The merger is subject to shareholder approval, stock exchange approval, SEBI clearance, and any other regulatory approvals that may be required.
INOX and PVR will merge once all approvals are received and the merger becomes operational. INOX shareholders will receive PVR shares in exchange for INOX shares at the approved share exchange (“swap”) ratio.
Post-merger, the promoters of INOX will join the existing promoters of PVR as co-promoters of the amalgamated enterprise. After the scheme’s implementation, the amalgamated company’s Board of Directors would be reconstituted, with a total board strength of 10 members and equal representation on the Board for both promoter families, with two board seats each.
Ajay Bijli will take over as Managing Director, while Sanjeev Kumar will take over as Executive Director. Pavan Kumar Jain will be named as the Board’s Non-Executive Chairman. In the amalgamated entity, Siddharth Jain will be appointed as a Non-Executive Non-Independent Director.
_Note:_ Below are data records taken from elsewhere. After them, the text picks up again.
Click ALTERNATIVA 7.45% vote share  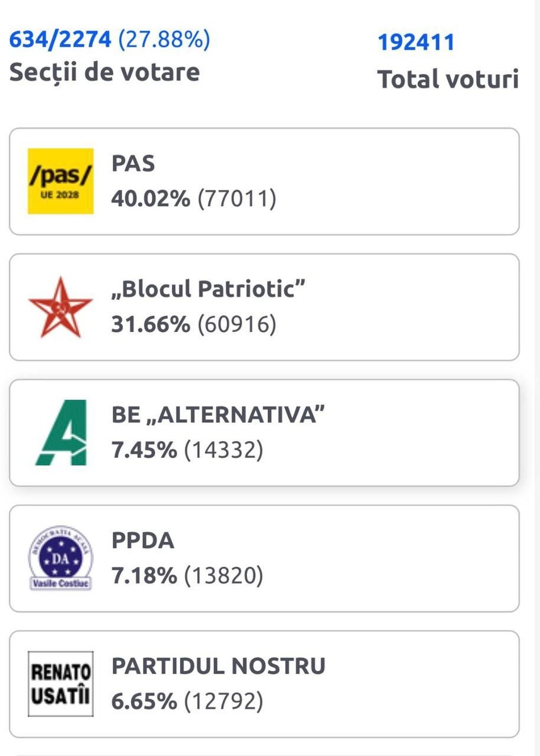coord(144,450)
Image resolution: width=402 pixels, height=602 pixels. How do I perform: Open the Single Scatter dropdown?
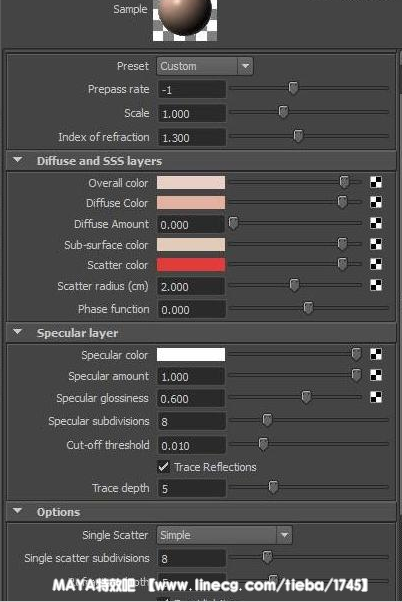[224, 535]
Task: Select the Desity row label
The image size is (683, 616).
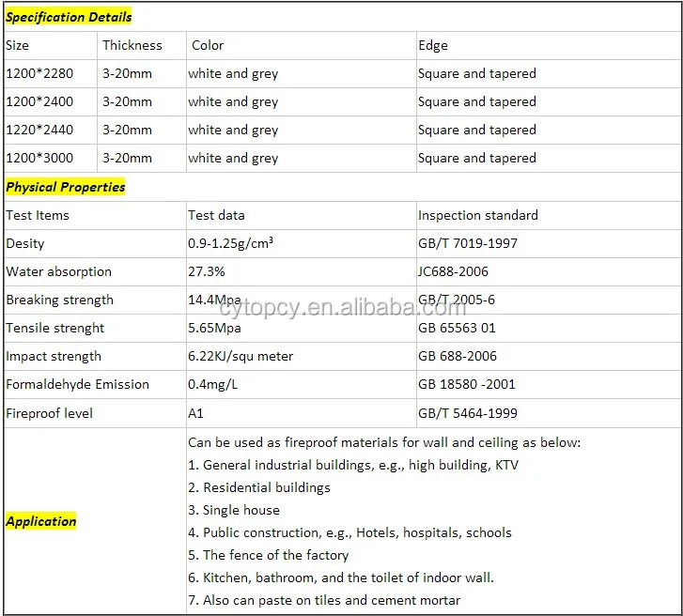Action: [25, 243]
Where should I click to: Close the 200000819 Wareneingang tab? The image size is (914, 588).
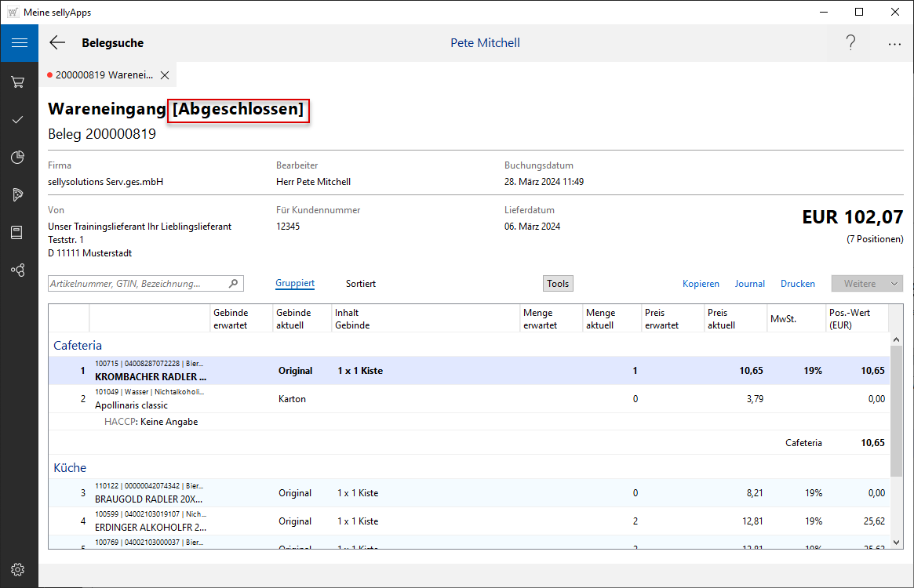click(x=165, y=75)
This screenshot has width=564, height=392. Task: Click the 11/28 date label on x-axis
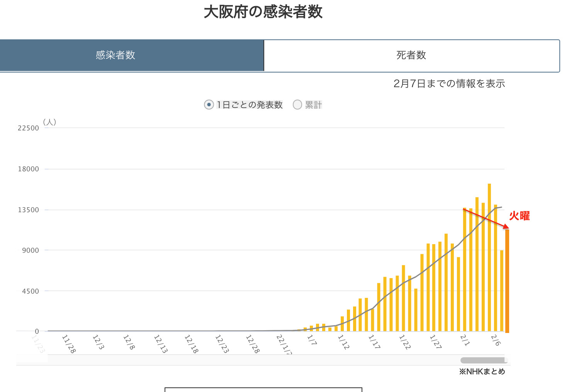[x=68, y=343]
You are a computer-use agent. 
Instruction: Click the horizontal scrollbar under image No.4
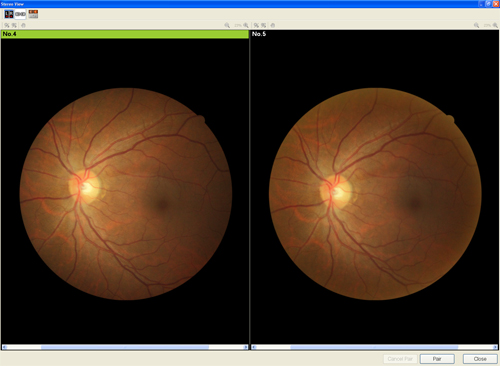tap(125, 347)
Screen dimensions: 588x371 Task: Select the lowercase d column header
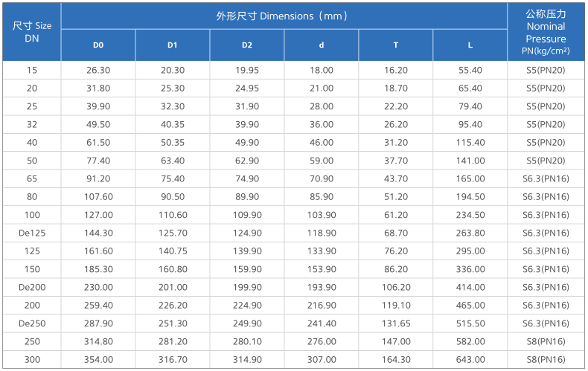pyautogui.click(x=322, y=45)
The combined entity’s name will be PVR INOX Limited, with existing screens continuing as PVR and INOX, respectively. While new theaters that open after the merger would be named PVR INOX.
The Independent Valuers chosen by PVR and INOX, SSPA & Co, Chartered Accountants and Drushti Desai, Registered Valuer, Partner at Bansi S. Mehta & Co., have suggested a share exchange ratio that has been agreed upon by the respective Boards.
PVR received a Fairness Opinion from Axis Capital Limited on the share exchange ratio, whereas INOX received a Fairness Opinion from Ernst & Young Merchant Banking Services LLP. Resultantly, INOX shareholders will receive 3 PVR shares in exchange for 10 INOX shares.
Post the merger, PVR Promoters will have a 10.62% stake while INOX Promoters will have a 16.66% stake in the combined entity
The combined firm would run 1546 screens over 341 properties in 109 cities, making it India’s largest cinema exhibition company. PVR now operates 871 screens across 181 properties in 73 cities while INOX currently operates 675 screens across 160 properties in 72 cities. The combination would benefit and ensure tremendous value creation for all stakeholders.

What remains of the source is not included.